4. Embora os documentos publicados não justifiquem o sacrifício das nove árvores, constitui um desvio da questão essencial fixar-se neles. O cerne da questão é que árvores significam vida e são muito importantes para cidades de temperaturas elevadas como Oeiras, de escassa arborização na área urbana.
5. Embora seja um fato importante, o corte das nove árvores não é o problema ambiental nº 1 de Oeiras, que está perdendo porções significativas de suas áreas verdes urbanas, em decorrência da expansão desordenada e da existência de loteamentos que desrespeitam a Lei de Parcelamento do Solo Urbano. Um dos itens mais desobedecidos é a reserva legal de áreas verdes e comunitárias. Seja como for, o episódio serve de alerta para a necessidade de uma política pública de meio ambiente para o município, da qual, certamente, deveria fazer parte um Plano de Arborização Urbana, que a cidade nunca teve em sua longa história.

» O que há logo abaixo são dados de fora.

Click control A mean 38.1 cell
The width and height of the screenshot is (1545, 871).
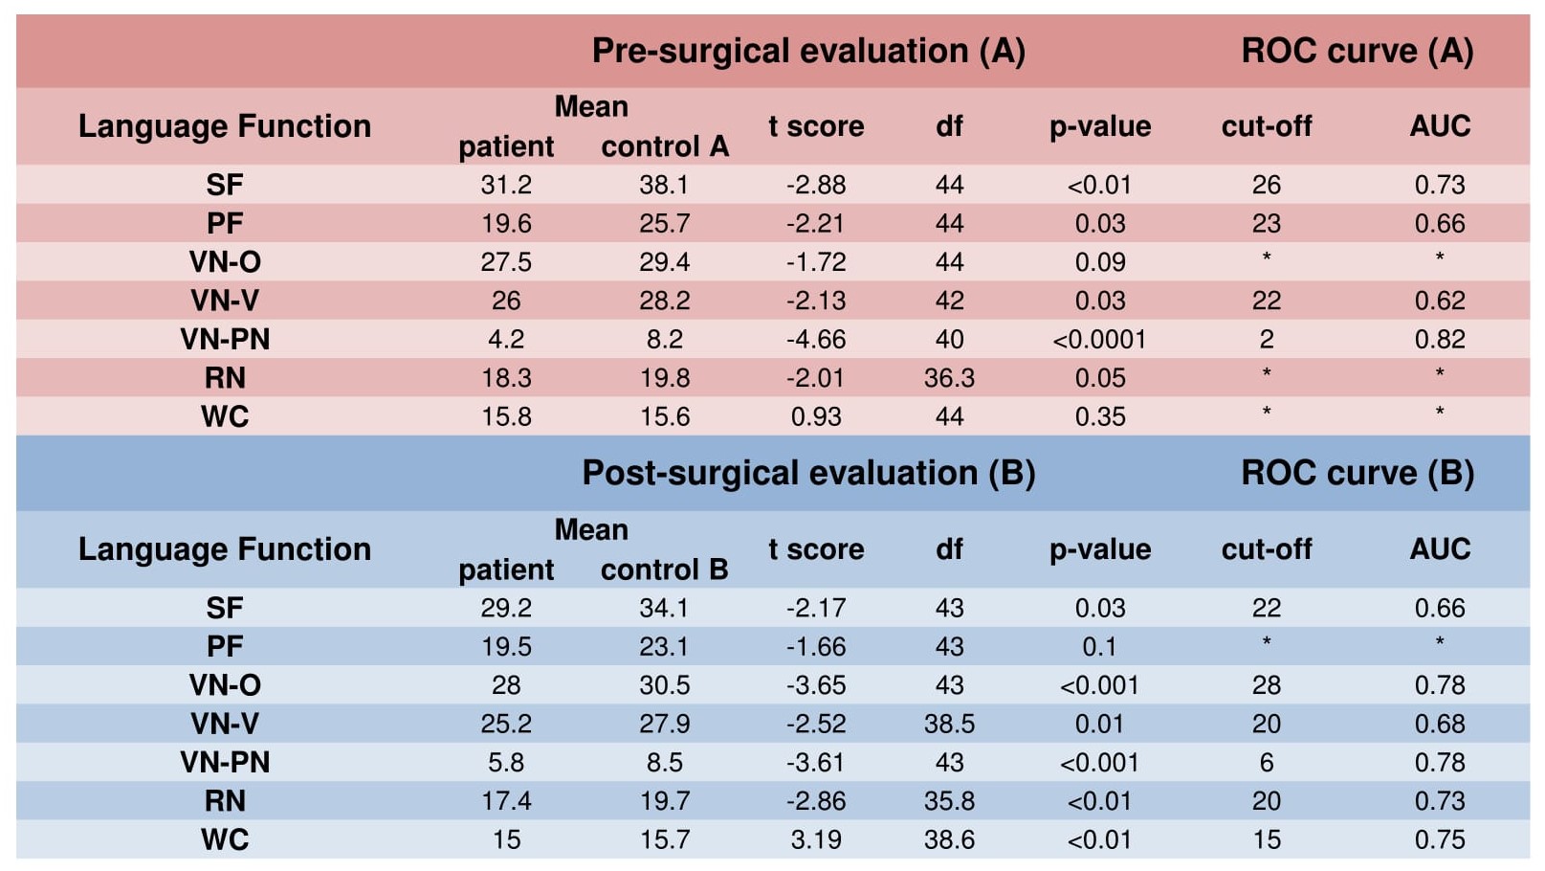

6. O episódio revela também como é difícil haver diálogo entre governantes e governados sobre assuntos de interesse coletivo. Os primeiros tem enorme dificuldade em aceitar opiniões divergentes, mesmo que sejam sensatas, fundamentadas e sinceras. Os segundos, salvo honrosas exceções, agem mais sob calor da emoção do que da reflexão e da ponderação. Ainda é escassa a presença de homens públicos e privados nos raros eventos em que se discute meio ambiente em Oeiras. Porém, a responsabilidade pela falta de norte em matéria ambiental é dupla, tanto do governo como da sociedade. Essa responsabilidade é maior entre aqueles que tem mais poder e esclarecimento.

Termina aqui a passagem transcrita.